Pero Erik no se manifestó de ninguna manera.
Raoul meditó unos instantes... y decidió que, quizás, sería mejor hablar él mismo. Porque algo en su interior, delirantemente, le decía que Erik le escucharía desde cualquier lugar, pasara lo que pasara. Cómo si todavía estuvieran en el palco número cinco, cuando Raoul era joven y una sórdida aventura se cernía, en lugar de una tormenta, sobre su cabeza.
‒Bien. Aquí estamos..., Erik. Saluda a... Christine de mi parte. Sé que debe estar contigo ahora. Fue feliz a mi lado, no obstante. ¡No te atrevas a dudarlo!. Y, cuando yo muera... volveré a verla... Y a ti también.
Locamente, no se dio por vencido, y esperó que el Fantasma de la Ópera respondiera, al menos con una de sus aterradoras y burlonas carcajadas. Creía a Erik capaz de todo, en la vida y en la muerte.
Pero el silencio era completo.
Y Raoul supo que tenía que dejar marchar todos los recuerdos que poseían su vida. Los recuerdos de la amada Christine, suya y perdida a la vez.
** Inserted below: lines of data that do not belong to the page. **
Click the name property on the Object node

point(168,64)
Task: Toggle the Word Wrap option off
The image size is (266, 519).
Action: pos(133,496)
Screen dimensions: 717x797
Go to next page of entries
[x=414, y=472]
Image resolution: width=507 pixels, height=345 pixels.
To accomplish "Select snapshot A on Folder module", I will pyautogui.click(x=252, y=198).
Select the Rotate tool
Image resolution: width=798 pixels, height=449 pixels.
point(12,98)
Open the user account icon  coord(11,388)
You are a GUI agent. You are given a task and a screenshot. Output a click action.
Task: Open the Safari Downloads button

Los recuerdos de su hermano muerto, por una aventura que nada tenía que ver con él; por estar en el lugar equivocado en el momento equivocado.
Los recuerdos del ya fallecido también, Nadir Khan el Persa.
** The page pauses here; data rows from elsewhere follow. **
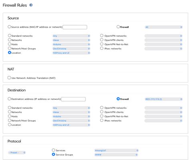This screenshot has height=160, width=190.
Task: Select Source Firewall radio button
Action: tap(118, 27)
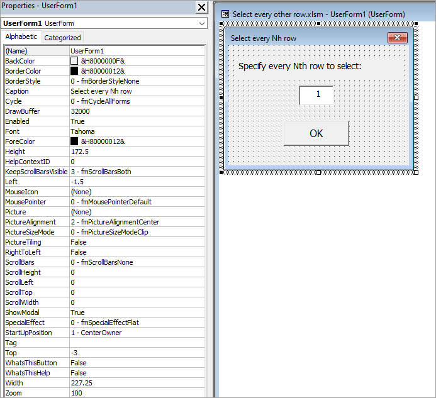The image size is (436, 398).
Task: Click the ForeColor color swatch
Action: click(x=74, y=141)
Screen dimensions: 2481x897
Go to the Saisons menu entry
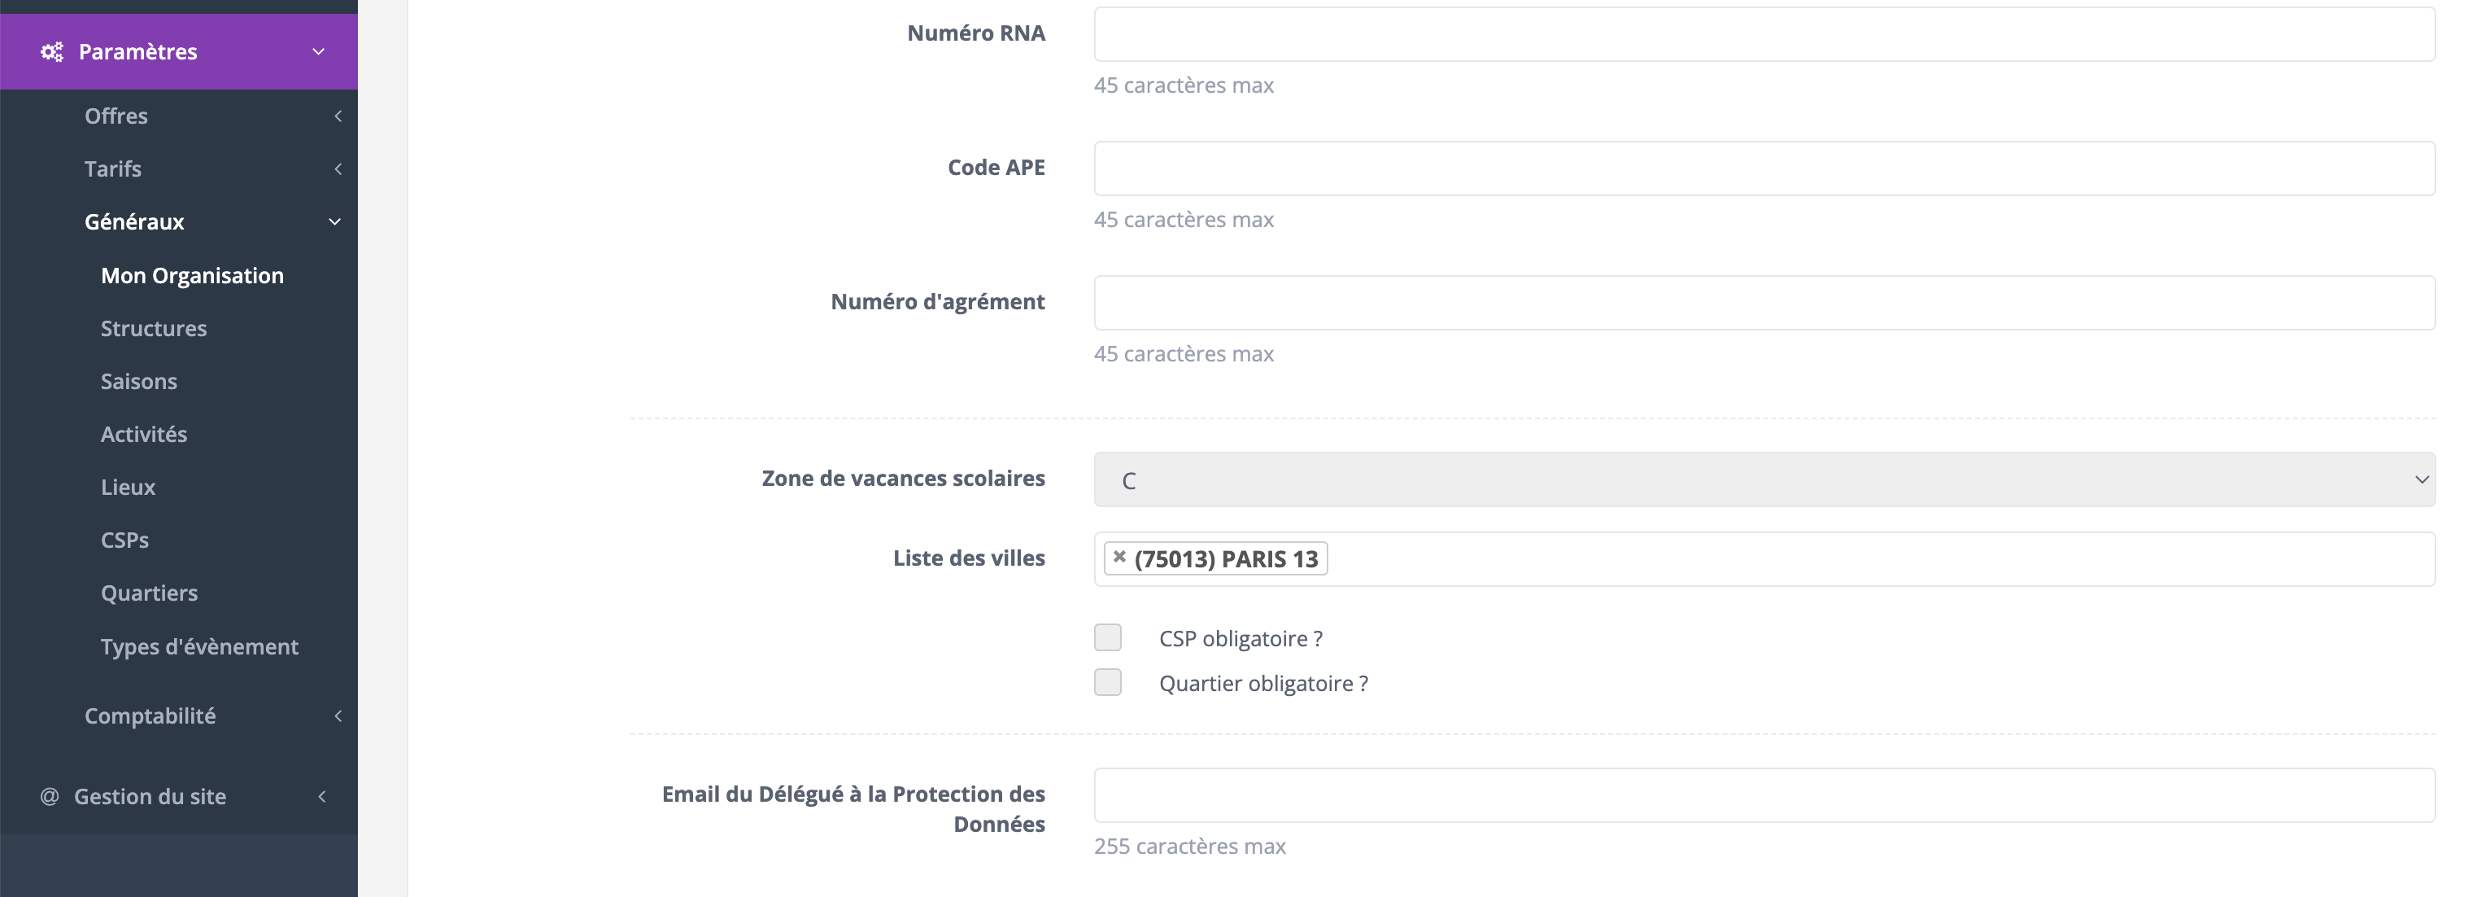click(x=139, y=382)
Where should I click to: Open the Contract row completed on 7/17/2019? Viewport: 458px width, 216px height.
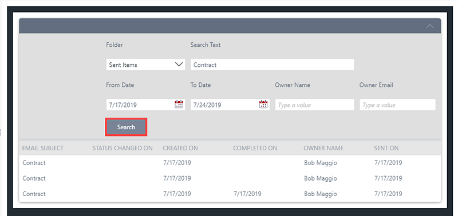pos(230,194)
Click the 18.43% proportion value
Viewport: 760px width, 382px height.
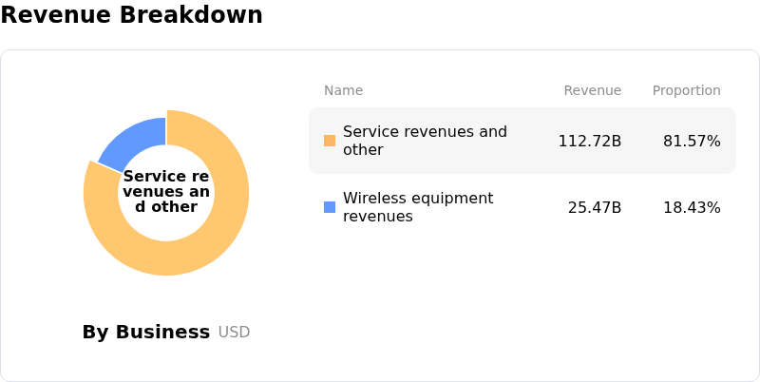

Los recuerdos de Erik. Del Fantasma de la Ópera, o del Ángel de la Música... cómo quiera que se llamara o le llamaran. Dejar de esperar su voz, a cada momento.
Raoul estaba vivo. Aún. Y la vida seguía, y seguía, con su vorágine.
Lentamente, Raoul abandonó el parque. Volvería a casa, y dejaría la tormenta atrás.
Sus ojos, distraídos, se toparon con una estatua medio oculta por el follaje, entre los árboles, en la que no había reparado antes.
Un ángel. Un ángel con un arpa en las manos. cCoronados sus rizos por una estrella. Su mirada era apacible, y a la vez severa. Y sus alas, gloriosamente esculpidas, parecían tan reales cómo si las plumas pudieran recibir la brisa fresca.
Un Ángel de la Música...
Raoul cerró los ojos, dulcemente.
Sólo por un instante.
N/A: Espero que os haya gustado. El final de Raoul, el de la novela "Fantasma" de Susan Kay, siempre me ha conmovido.
Yo ODIABA al Raoul de Leroux; pero Susan Kay supo otorgarle una sabiduría triste muy dulce.
No quise incluir en este fanfic al hijo de Erik, Charles, que Raoul adoptó como suyo, porque quería que el fanfic fuera más neutral. Más parecido a la obra original de Leroux.
Pero, de todas formas, este fanfic, obviamente, está sumergido en el mundo de Susan Kay.